Married; husband's name Sun Huizhu. Education: City University of New York, Ph.D.

CAREER:

Writer, historian, playwright, poet, short-story writer, and educator. East China Normal University, Shanghai, China, professor of English and director of American Studies Graduate Program. Macalester College, assistant professor of dramatic arts. Taught critical theory, theatre history, and dramatic literature for eight years in the United States.

WRITINGS:

(Editor and translator) Chinese Theories of Theater and Performance from Confucius to the Present, University of Michigan Press (Ann Arbor, MI), 1999.

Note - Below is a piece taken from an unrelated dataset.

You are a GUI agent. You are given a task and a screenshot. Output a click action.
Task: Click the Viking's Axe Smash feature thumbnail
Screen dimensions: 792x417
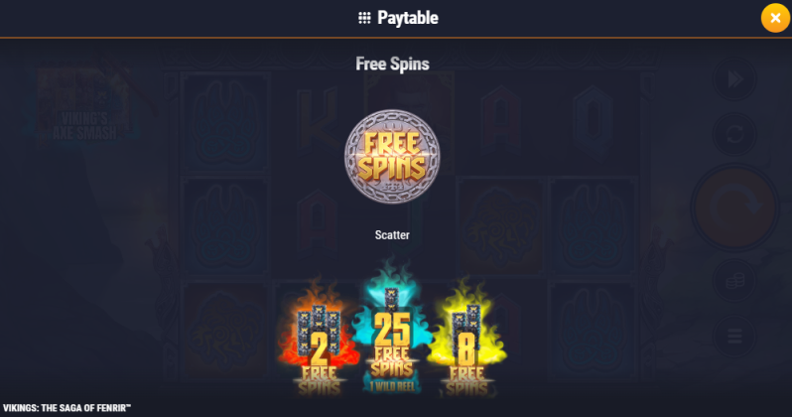click(83, 107)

Author of play, China Dream, produced in the United States, Singapore, and Japan.

SIDELIGHTS:

Author and educator Faye Chunfang Fei is a scholar of theater and drama. She has taught theater history, dramatic literature, and critical theory in the United States and China, and is herself a produced playwright and author of poetry and short stories.

With her book Chinese Theories of Theater and Performance from Confucius to the Present, Fei makes available in English more than fifty primary texts on theater and stage performance in China. Fei provides translated materials from several prominent figures in Chinese theatre covering almost 2,500 years, from 400 A.D. to current times. "She has examined the rich repository of classical and modern writings about theatre and performance from throughout Chinese his- tory and selected a ‘greatest hits’ collection of 54 excerpts by writers from all walks of life, from antiquity to the present," commented Claire Conceison in TDR: The Drama Review. Before this book, "the majority of classical theories of xiqu, Chinese traditional theatre, have never before been translated into English," noted Grant Shen in the Asian Theatre Journal. "Faye Fei's Chinese Theories of Theater and Performance makes a significant improvement in this situation."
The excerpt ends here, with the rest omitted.